TASK REQUIREMENTS =
Gather each line from the listing below that contains the word "size", and copy those lines out in full.

RECORD SET =

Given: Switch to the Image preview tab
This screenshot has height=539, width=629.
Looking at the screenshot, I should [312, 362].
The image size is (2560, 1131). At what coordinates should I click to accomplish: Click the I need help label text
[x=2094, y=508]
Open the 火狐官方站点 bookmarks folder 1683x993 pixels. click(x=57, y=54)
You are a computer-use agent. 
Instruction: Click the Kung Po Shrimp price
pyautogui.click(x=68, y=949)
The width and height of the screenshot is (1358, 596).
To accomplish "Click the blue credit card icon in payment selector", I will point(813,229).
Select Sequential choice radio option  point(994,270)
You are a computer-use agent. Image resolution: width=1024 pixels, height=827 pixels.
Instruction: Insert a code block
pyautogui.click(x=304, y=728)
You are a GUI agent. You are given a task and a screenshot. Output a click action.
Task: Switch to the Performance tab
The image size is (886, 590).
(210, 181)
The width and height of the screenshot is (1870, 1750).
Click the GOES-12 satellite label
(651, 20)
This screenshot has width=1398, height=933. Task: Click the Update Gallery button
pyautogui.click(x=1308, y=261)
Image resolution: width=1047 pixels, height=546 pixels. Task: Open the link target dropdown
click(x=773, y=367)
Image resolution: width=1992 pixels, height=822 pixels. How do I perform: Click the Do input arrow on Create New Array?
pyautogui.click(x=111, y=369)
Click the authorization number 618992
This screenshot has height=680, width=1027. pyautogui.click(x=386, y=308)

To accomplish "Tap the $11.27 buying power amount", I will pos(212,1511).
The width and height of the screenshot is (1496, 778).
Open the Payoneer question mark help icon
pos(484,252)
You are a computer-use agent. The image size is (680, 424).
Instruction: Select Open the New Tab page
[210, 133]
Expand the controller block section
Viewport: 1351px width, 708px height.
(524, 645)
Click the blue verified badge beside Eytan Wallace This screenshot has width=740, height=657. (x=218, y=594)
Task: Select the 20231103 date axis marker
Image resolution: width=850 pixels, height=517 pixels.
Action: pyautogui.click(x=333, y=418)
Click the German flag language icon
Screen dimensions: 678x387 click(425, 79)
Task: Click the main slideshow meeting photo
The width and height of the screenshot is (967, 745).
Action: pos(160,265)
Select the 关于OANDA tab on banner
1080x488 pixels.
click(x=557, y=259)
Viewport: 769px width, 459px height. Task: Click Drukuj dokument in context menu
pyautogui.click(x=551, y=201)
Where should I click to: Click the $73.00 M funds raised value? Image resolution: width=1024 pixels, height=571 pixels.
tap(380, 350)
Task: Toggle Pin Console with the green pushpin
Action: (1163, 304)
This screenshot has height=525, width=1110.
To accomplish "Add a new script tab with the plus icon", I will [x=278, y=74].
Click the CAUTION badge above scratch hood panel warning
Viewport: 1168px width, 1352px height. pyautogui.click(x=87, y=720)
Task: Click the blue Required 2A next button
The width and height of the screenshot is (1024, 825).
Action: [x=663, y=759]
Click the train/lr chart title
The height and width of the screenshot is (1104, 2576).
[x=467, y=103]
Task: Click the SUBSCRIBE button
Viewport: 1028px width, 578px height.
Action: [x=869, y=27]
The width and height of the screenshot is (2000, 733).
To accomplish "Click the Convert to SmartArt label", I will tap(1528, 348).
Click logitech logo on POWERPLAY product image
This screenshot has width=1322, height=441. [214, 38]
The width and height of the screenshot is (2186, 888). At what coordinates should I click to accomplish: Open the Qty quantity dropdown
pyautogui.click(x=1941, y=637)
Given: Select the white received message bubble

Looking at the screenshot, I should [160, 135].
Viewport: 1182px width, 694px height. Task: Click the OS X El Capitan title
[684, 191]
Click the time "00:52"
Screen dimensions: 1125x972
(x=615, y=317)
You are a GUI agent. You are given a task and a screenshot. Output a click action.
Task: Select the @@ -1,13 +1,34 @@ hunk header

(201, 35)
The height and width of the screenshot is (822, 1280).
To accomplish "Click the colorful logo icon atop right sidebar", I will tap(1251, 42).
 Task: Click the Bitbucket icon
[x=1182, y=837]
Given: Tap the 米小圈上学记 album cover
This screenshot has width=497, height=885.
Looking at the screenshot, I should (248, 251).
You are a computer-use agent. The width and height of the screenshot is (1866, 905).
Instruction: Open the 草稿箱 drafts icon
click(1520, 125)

CORRECT RESULT =
The image size is (2560, 1131). At what coordinates should I click to accomplish: Click the I need help label text
The image size is (886, 590).
You are a computer-use agent. The image size is (680, 424).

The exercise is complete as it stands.